RE: [PATCH RFC v2 00/18] Add VFIO mediated device support and DEV-MSI support for the idxd driver

From: Tian, Kevin
Date: Thu Aug 13 2020 - 01:26:25 EST

> From: Jason Wang <jasowang@xxxxxxxxxx>
> Sent: Thursday, August 13, 2020 12:34 PM
> On 2020/8/12 下午12:05, Tian, Kevin wrote:
> >> The problem is that if we tie all controls via VFIO uAPI, the other
> >> subsystem like vDPA is likely to duplicate them. I wonder if there is a
> >> way to decouple the vSVA out of VFIO uAPI?
> > vSVA is a per-device (either pdev or mdev) feature thus naturally should
> > be managed by its device driver (VFIO or vDPA). From this angle some
> > duplication is inevitable given VFIO and vDPA are orthogonal passthrough
> > frameworks. Within the kernel the majority of vSVA handling is done by
> > IOMMU and IOASID modules thus most logic are shared.
> So why not introduce vSVA uAPI at IOMMU or IOASID layer?

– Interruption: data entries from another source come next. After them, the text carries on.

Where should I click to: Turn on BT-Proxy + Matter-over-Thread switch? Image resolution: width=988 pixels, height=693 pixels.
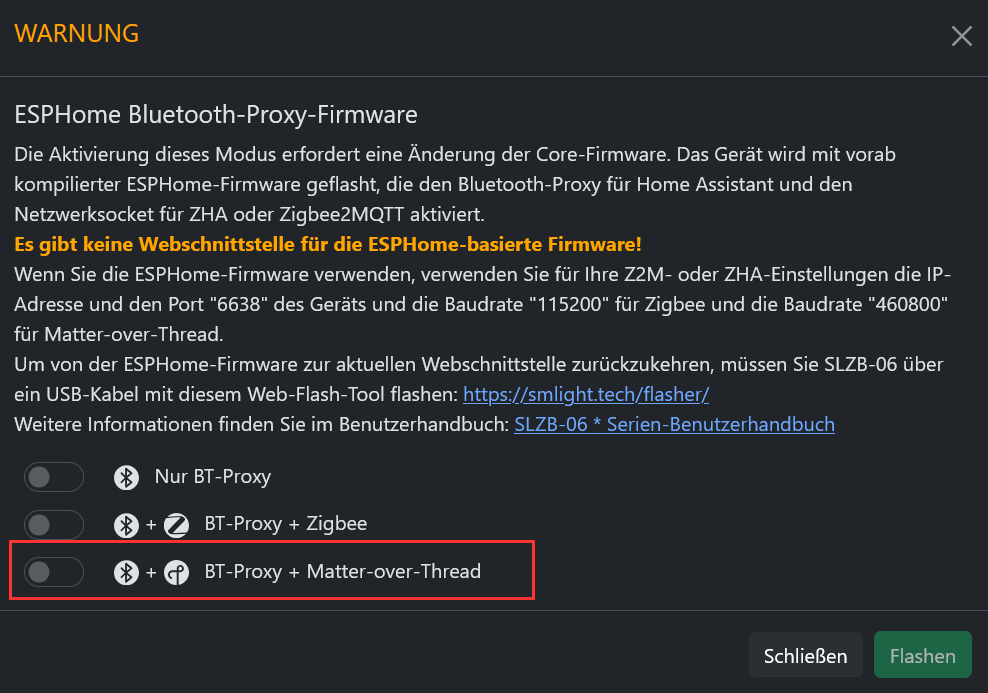[54, 572]
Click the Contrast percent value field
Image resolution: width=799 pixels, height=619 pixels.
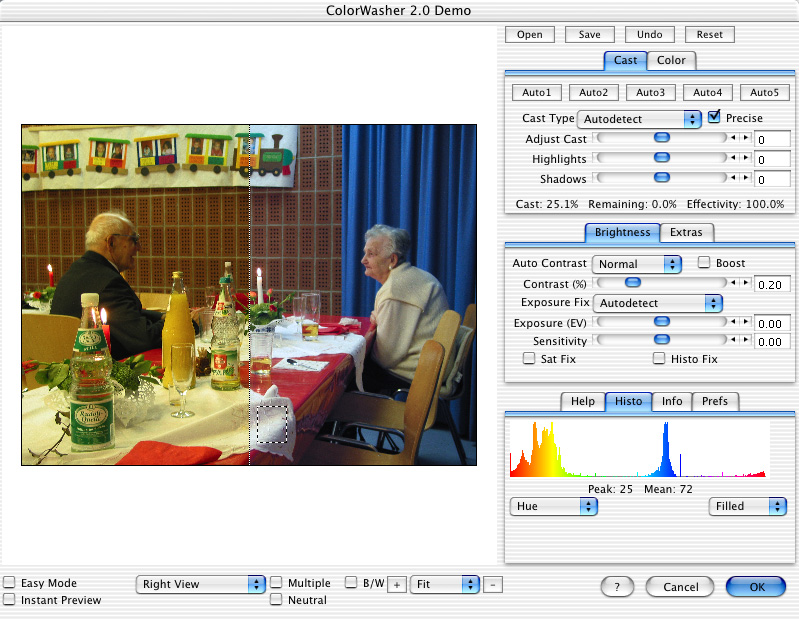(x=772, y=284)
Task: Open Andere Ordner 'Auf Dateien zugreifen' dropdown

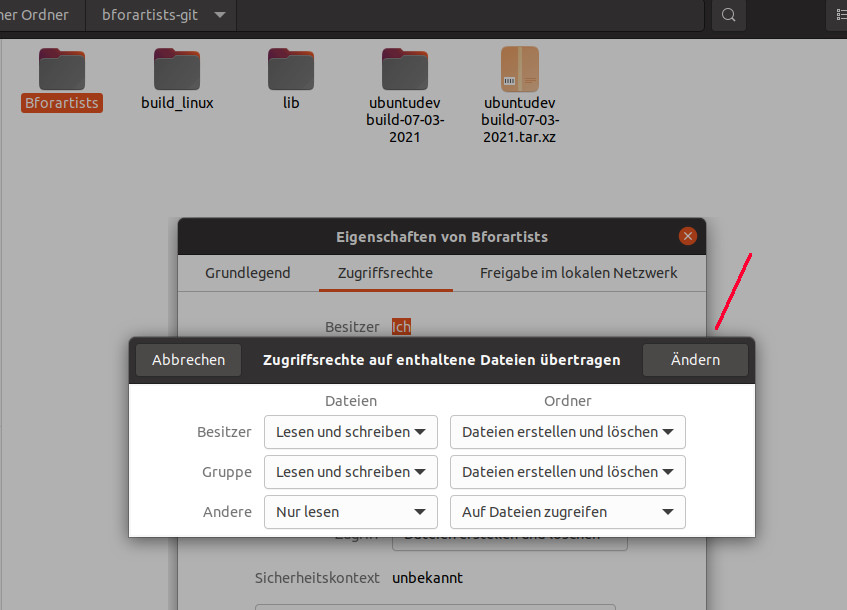Action: click(567, 512)
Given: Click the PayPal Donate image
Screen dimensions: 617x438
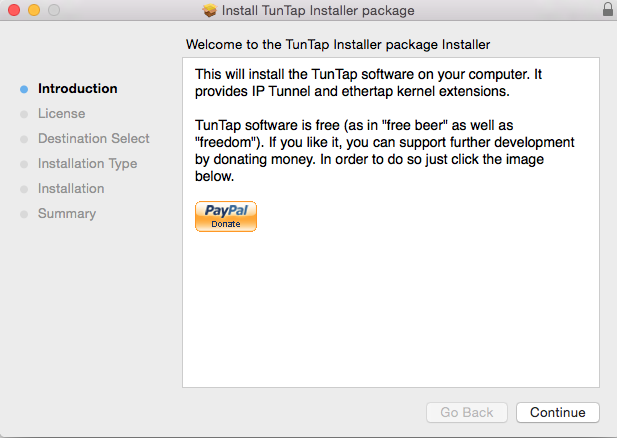Looking at the screenshot, I should 226,216.
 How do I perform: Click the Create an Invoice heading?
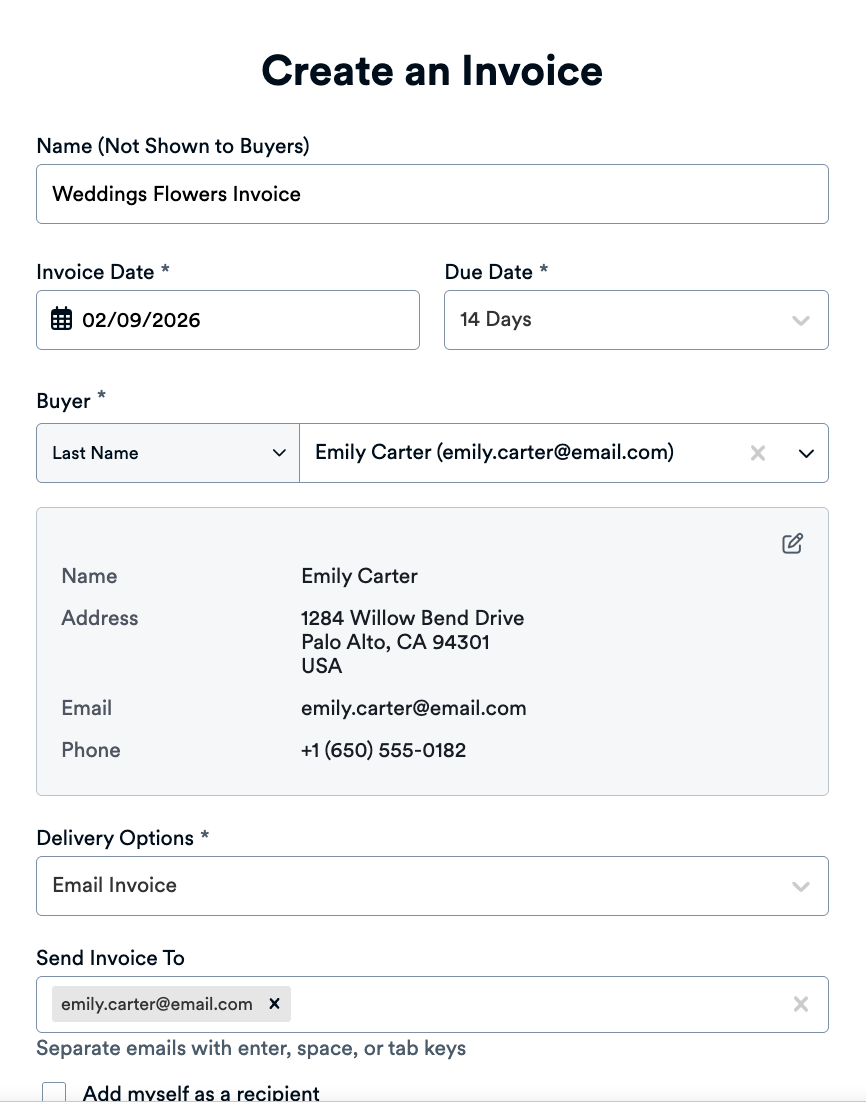coord(432,70)
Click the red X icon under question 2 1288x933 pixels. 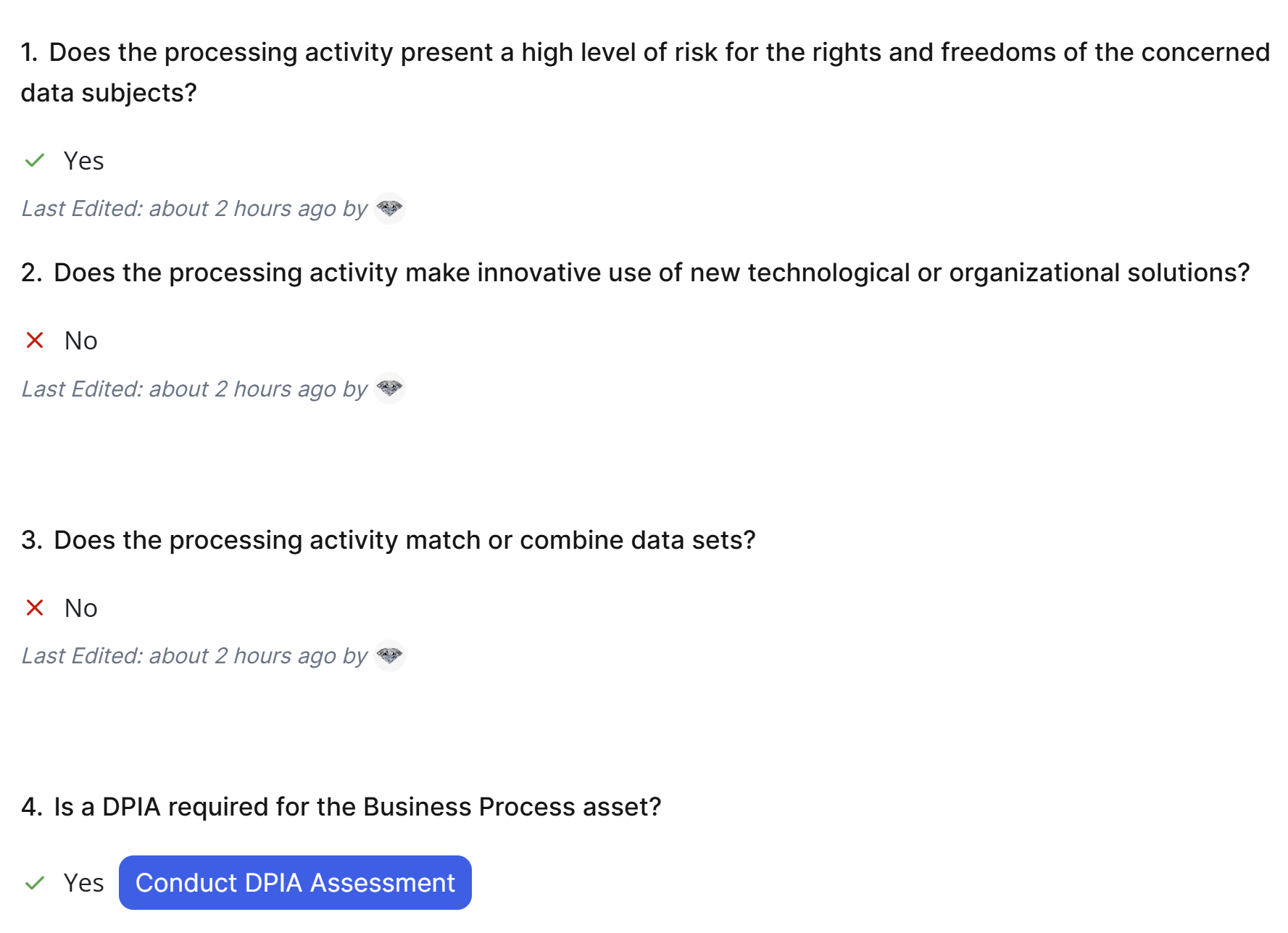tap(35, 340)
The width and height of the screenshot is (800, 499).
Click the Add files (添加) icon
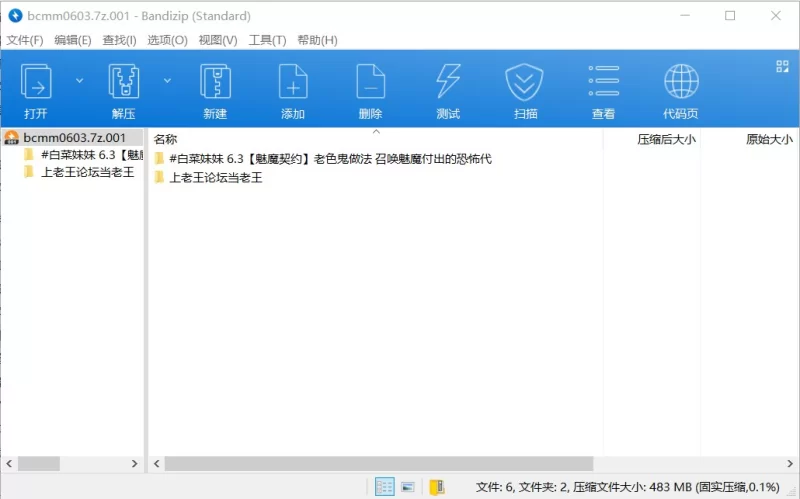[293, 81]
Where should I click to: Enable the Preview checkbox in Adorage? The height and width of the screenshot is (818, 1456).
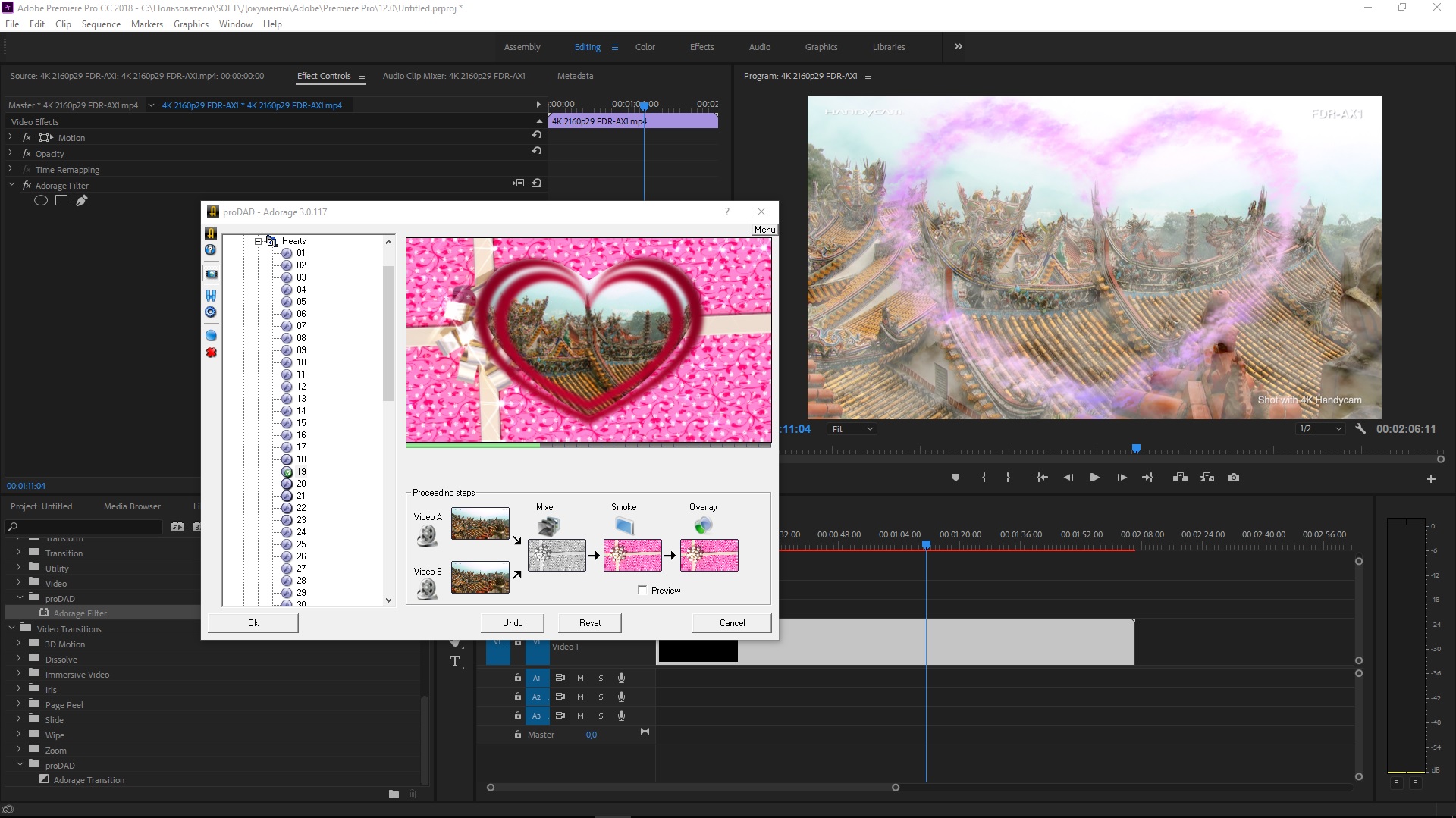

One may ask a similar question why IOMMU doesn't expose map/unmap
as uAPI...

> >
> >>> If an userspace DMA interface can be easily
> >>> adapted to be a passthrough one, it might be the choice.
> >> It's not that easy even for VFIO which requires a lot of new uAPIs and
> >> infrastructures(e.g mdev) to be invented.
> >>
> >>
> >>> But for idxd,
> >>> we see mdev a much better fit here, given the big difference between
> >>> what userspace DMA requires and what guest driver requires in this hw.
> >> A weak point for mdev is that it can't serve kernel subsystem other than
> >> VFIO. In this case, you need some other infrastructures (like [1]) to do
> >> this.
> > mdev is not exclusive from kernel usages. It's perfectly fine for a driver
> > to reserve some work queues for host usages, while wrapping others
> > into mdevs.
> I meant you may want slices to be an independent device from the kernel
> point of view:
> E.g for ethernet devices, you may want 10K mdevs to be passed to guest.
> Similarly, you may want 10K net devices which is connected to the kernel
> networking subsystems.
> In this case it's not simply reserving queues but you need some other
> type of device abstraction. There could be some kind of duplication
> between this and mdev.

yes, some abstraction required but isn't it what the driver should
care about instead of mdev framework itself? If the driver reports
the same set of resource to both mdev and networking, it needs to
make sure when the resource is claimed in one interface then it
should be marked in-use in another. e.g. each mdev includes a
available_intances attribute. the driver could report 10k available
instances initially and then update it to 5K when another 5K is used
for net devices later.

Mdev definitely has its usage limitations. Some may be improved
in the future, some may not. But those are distracting from the
original purpose of this thread (mdev vs. userspace DMA) and better
be discussed in other places e.g. LPC...